Black New Yorkers are 25 times more likely to be shot than their white counterparts. According to an annual report released by the NYPD [PDF], 73.9% of all the shooting victims in the first six months of 2013 were black; 21.5% were Hispanic, while 2.8% were white. Shooting arrests paralleled these numbers: 70% were black, 25.4% were Hispanic, and 2.9% were white.

Of the 159,561 people who were involved in stop and frisk encounters in the first six months of the year, 55.8% were black, while 29.6% were Hispanic, and 5.8% were white. People of color are also more likely to be victims of murders, felony assaults, rape, and robbery.

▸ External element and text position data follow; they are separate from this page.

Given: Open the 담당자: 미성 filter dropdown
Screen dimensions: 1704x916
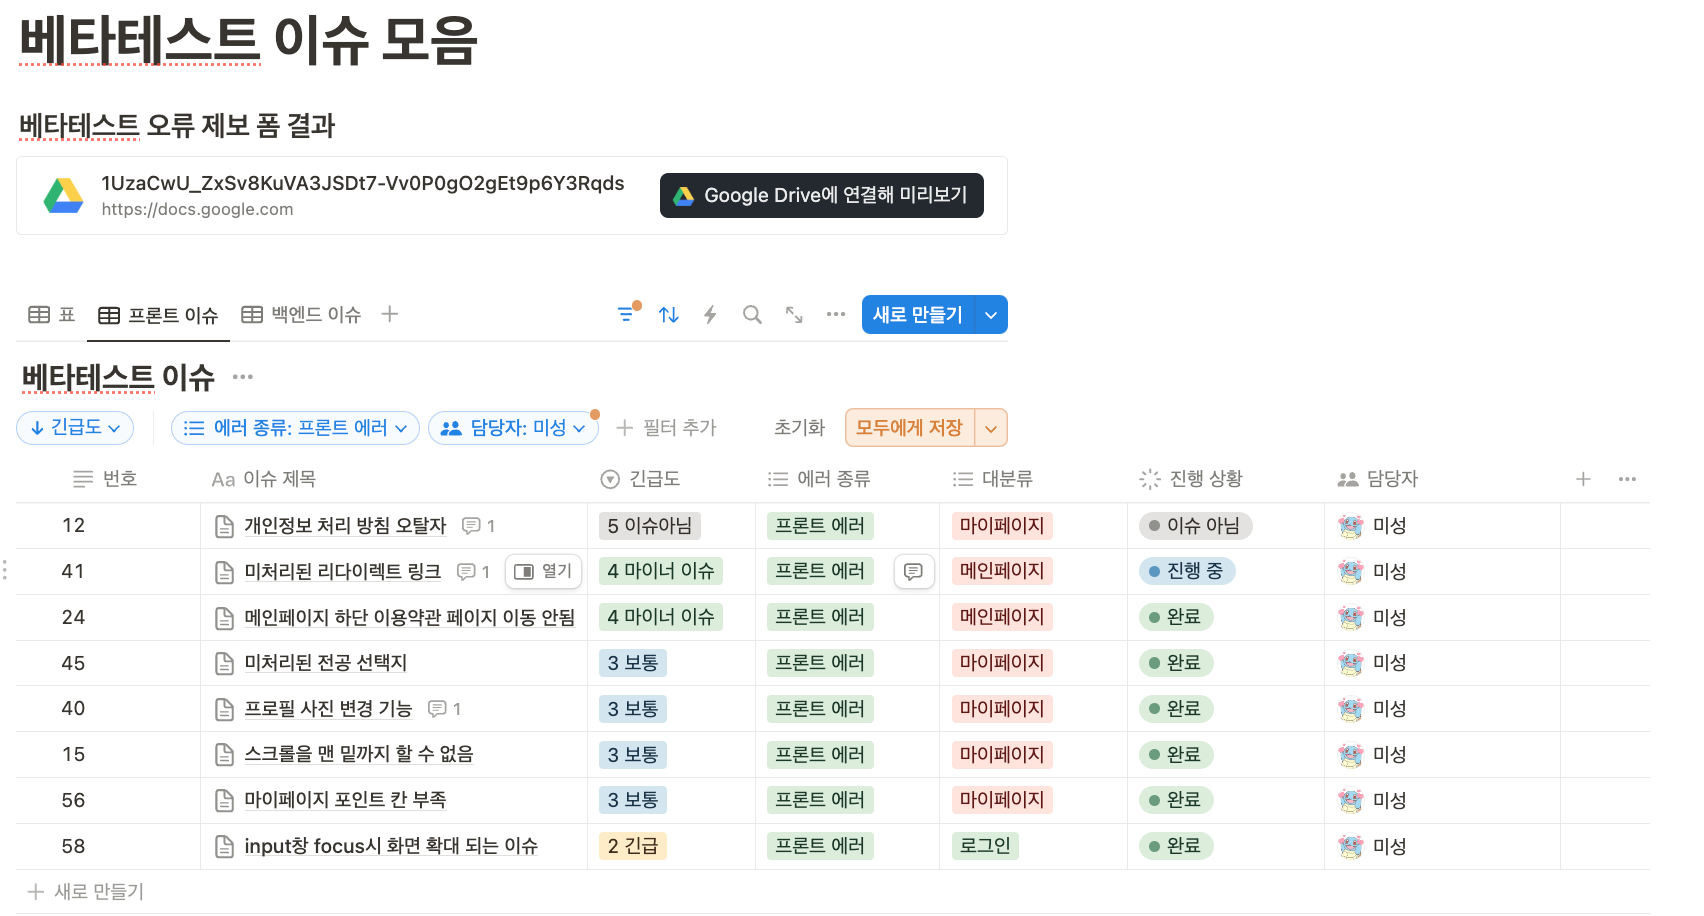Looking at the screenshot, I should point(513,428).
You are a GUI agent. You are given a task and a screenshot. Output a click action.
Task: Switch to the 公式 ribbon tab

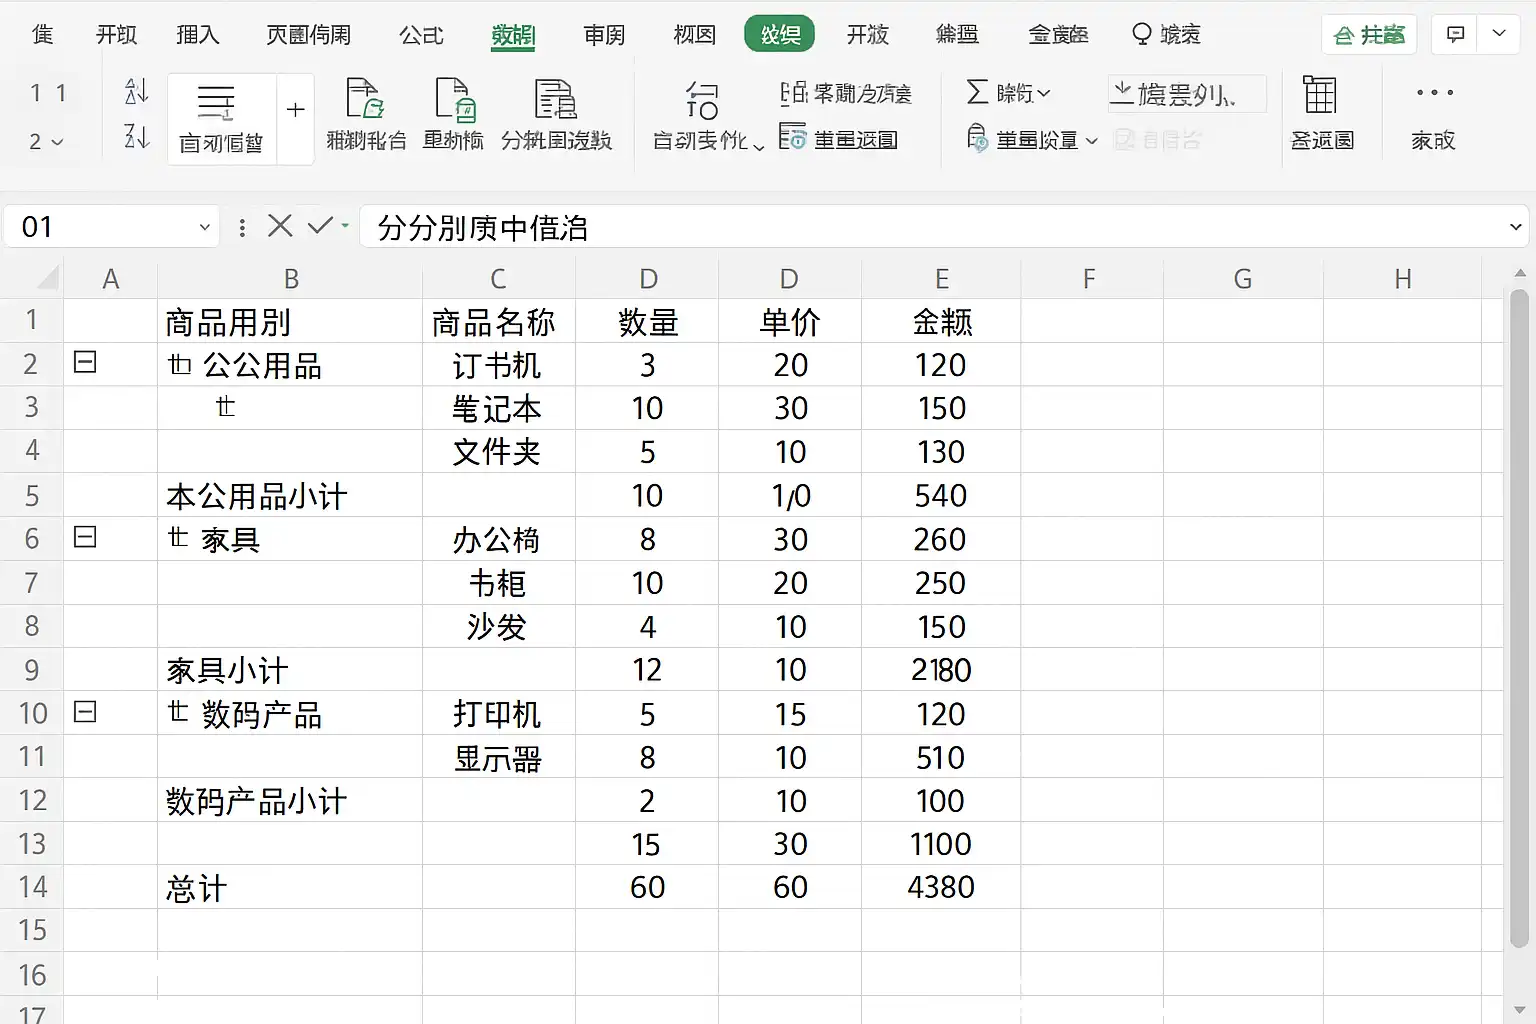(421, 35)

Whites were more likely to be victims of grand larceny and petit larceny than other racial groups.

NYPD Commissioner Ray Kelly explained the lopsidedness in the Wall Street Journal earlier this year:

In 2003, when the NYPD recognized that 96% of the individuals who were shot and 90% of those murdered were black and Hispanic, we concentrated our officers in those minority neighborhoods that had experienced spikes in crime. This program is called Operation Impact.

From the beginning, we've combined this strategy with a proactive policy of engagement. We stop and question individuals about whom we have reasonable suspicion.

The problem with this logic is that race, not suspicion, becomes justification for police scrutiny, which leads Mayor Bloomberg to make statements like this:

For years now critics have been trying to argue that minorities are stopped disproportionately; if you look at the crime numbers that's just not true. The numbers don't lie.

Per the U.S. Constitution, crime statistics cannot dictate whom a police officer stops on the street.

A report of all police-involved shootings in 2012 [PDF] showed that 16 people were shot and killed by the NYPD last year, the most of any year during the Bloomberg administration. 14 more civilians were wounded.

Of the 105 incidents in which officers fired their weapons last year, 45 occurred during what the department calls an "adversarial conflict," 24 during an animal attack, and 21 were unintentional discharges. Fifteen were unauthorized uses of an officer's firearm, which includes eight officer suicides, one attempted suicide, another was a suicide by an officer's wife, and three were shootings by criminals who had gained control of the officer's gun. Two of the incidents are still being investigated.

There were no "mistaken identity discharges" in 2012.

Brooklyn contained the most police shootings involving officers explicitly shooting at suspects (9), followed by Manhattan (4). The Bronx and Queens had the same amount (4), while Staten Island contained the least (2). A total of 331 bullets were fired during these confrontations—72% of the officers involved fired 1-5 rounds, while 25% fired between 6-16. Two officers, or 3% of the total, fired more than 16.

As of Monday, there were seven people killed by police gunfire for 2013, the lowest number in three years.